Repeat the data below exactly. Include each line.

=== Section Start ===

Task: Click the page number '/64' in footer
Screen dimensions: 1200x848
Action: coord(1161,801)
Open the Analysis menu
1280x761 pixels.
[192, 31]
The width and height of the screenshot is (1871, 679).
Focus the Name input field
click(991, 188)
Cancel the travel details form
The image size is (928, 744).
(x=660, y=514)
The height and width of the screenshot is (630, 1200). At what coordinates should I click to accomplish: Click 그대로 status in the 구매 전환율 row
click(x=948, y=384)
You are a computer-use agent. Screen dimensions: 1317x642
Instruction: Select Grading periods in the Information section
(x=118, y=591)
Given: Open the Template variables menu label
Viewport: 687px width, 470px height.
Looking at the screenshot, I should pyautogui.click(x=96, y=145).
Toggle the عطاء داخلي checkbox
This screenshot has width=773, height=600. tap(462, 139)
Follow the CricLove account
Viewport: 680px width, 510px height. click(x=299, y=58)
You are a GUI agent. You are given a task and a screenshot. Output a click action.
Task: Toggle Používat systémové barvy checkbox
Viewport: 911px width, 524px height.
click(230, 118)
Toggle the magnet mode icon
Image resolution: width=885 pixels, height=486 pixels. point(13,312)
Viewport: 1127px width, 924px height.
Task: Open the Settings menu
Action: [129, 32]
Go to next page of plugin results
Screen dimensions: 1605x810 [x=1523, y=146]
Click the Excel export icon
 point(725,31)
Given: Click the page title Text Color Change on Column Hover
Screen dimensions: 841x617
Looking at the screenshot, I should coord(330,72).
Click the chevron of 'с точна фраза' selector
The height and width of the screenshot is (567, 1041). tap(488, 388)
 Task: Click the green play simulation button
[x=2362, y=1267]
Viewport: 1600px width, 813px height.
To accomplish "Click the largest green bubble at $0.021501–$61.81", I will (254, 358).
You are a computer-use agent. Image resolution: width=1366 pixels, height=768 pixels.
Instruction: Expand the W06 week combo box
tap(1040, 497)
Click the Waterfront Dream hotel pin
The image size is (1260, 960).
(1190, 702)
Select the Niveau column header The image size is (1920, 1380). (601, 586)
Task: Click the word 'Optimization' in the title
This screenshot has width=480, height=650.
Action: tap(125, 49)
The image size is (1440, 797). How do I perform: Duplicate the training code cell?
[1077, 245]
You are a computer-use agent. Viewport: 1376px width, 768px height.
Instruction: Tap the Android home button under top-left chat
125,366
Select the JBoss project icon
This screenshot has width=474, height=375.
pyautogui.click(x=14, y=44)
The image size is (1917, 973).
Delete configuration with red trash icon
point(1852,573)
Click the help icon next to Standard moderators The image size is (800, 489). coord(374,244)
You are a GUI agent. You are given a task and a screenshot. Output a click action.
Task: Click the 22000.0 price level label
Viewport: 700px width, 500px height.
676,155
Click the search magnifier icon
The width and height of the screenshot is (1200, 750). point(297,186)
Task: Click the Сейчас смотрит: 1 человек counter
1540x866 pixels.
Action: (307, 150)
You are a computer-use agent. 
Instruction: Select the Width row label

=== Section End ===

* _SOLVED PROBLEM_
Task: Click the page number '/64' in footer
Screen dimensions: 1200x848
Action: coord(1161,801)
Open the Analysis menu
1280x761 pixels.
[192, 31]
The width and height of the screenshot is (1871, 679).
Focus the Name input field
click(991, 188)
Cancel the travel details form
The image size is (928, 744).
(x=660, y=514)
The height and width of the screenshot is (630, 1200). At what coordinates should I click to accomplish: Click 그대로 status in the 구매 전환율 row
click(x=948, y=384)
You are a computer-use agent. Screen dimensions: 1317x642
Instruction: Select Grading periods in the Information section
(x=118, y=591)
Given: Open the Template variables menu label
Viewport: 687px width, 470px height.
Looking at the screenshot, I should pyautogui.click(x=96, y=145).
Toggle the عطاء داخلي checkbox
This screenshot has width=773, height=600. tap(462, 139)
Follow the CricLove account
Viewport: 680px width, 510px height. click(x=299, y=58)
You are a GUI agent. You are given a task and a screenshot. Output a click action.
Task: Toggle Používat systémové barvy checkbox
Viewport: 911px width, 524px height.
click(230, 118)
Toggle the magnet mode icon
Image resolution: width=885 pixels, height=486 pixels. point(13,312)
Viewport: 1127px width, 924px height.
Task: Open the Settings menu
Action: [129, 32]
Go to next page of plugin results
Screen dimensions: 1605x810 [x=1523, y=146]
Click the Excel export icon
 point(725,31)
Given: Click the page title Text Color Change on Column Hover
Screen dimensions: 841x617
Looking at the screenshot, I should coord(330,72).
Click the chevron of 'с точна фраза' selector
The height and width of the screenshot is (567, 1041). tap(488, 388)
 Task: Click the green play simulation button
[x=2362, y=1267]
Viewport: 1600px width, 813px height.
To accomplish "Click the largest green bubble at $0.021501–$61.81", I will (254, 358).
You are a computer-use agent. Image resolution: width=1366 pixels, height=768 pixels.
Instruction: Expand the W06 week combo box
tap(1040, 497)
Click the Waterfront Dream hotel pin
The image size is (1260, 960).
(1190, 702)
Select the Niveau column header The image size is (1920, 1380). (601, 586)
Task: Click the word 'Optimization' in the title
This screenshot has width=480, height=650.
Action: tap(125, 49)
The image size is (1440, 797). How do I perform: Duplicate the training code cell?
[1077, 245]
You are a computer-use agent. Viewport: 1376px width, 768px height.
Instruction: Tap the Android home button under top-left chat
125,366
Select the JBoss project icon
This screenshot has width=474, height=375.
pyautogui.click(x=14, y=44)
The image size is (1917, 973).
Delete configuration with red trash icon
point(1852,573)
Click the help icon next to Standard moderators The image size is (800, 489). coord(374,244)
You are a GUI agent. You are given a task and a screenshot. Output a click action.
Task: Click the 22000.0 price level label
Viewport: 700px width, 500px height.
676,155
Click the search magnifier icon
The width and height of the screenshot is (1200, 750). point(297,186)
Task: Click the Сейчас смотрит: 1 человек counter
1540x866 pixels.
Action: (307, 150)
You are a computer-use agent. 
Instruction: Select the Width row label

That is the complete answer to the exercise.